Ahmedabad, August 08, 2024: Saraswati Saree Depot Limited (“the Company”), shall open its Bid/Offer in relation to its initial public offer of Equity Shares on August 12, 2024 (the “Offer”).

The total offer size of Equity Shares (face value ₹ 10 each) comprises of fresh issue of up to 6,499,800 Equity Share and Offer for Sale of up to 3,501,000 Equity Shares (“Total Offer Size”).

The Price band of the Offer is fixed at ₹ 152 to ₹ 160 per Equity Share (“Price Band”). The face value of each equity share is ₹ 10. Bids can be made for a minimum of 90 Equity Shares and in multiples of 90 Equity Shares thereafter.
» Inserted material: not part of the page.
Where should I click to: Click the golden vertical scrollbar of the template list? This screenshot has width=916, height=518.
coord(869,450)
The Company proposes to utilize the Net Proceeds from Fresh Issue towards funding Working capital requirements of the Company estimated ₹ 810 million [₹ 81 Crore] to be deployed in FY 2025; and balance amount towards General corporate purposes. (“Objects of the Offer”)

The Offer for Sale of up to 3,501,000 Equity Shares (“Offered Shares”) of face value ₹ 10 each comprise of up to 700,200 Equity Shares by Tejas Dulhani; up to 700,200 Equity Shares by Amar Dulhani; up to 700,200 Equity Shares by Shevakram Dulhani; up to 700,200 Equity Shares by Sujandas Dulhani; up to 350,100 Equity Shares by Tushar Dulhani and up to 350,100 Equity Shares by Nikhil Dulhani (collectively, the “Promoter Group Selling Shareholders”).

The Equity Shares are being offered through the Company’s Red Herring Prospectus dated August 06, 2024 filed with the Registrar of Companies, Maharashtra at Pune (“RHP”).

The Equity Shares offered through the Red Herring Prospectus are proposed to be listed on Stock Exchanges being BSE Limited (“BSE”) and National Stock Exchange of India Limited (“NSE” together with BSE, the “Stock Exchanges”). For the purposes of the Offer, the Designated Stock Exchange shall be NSE.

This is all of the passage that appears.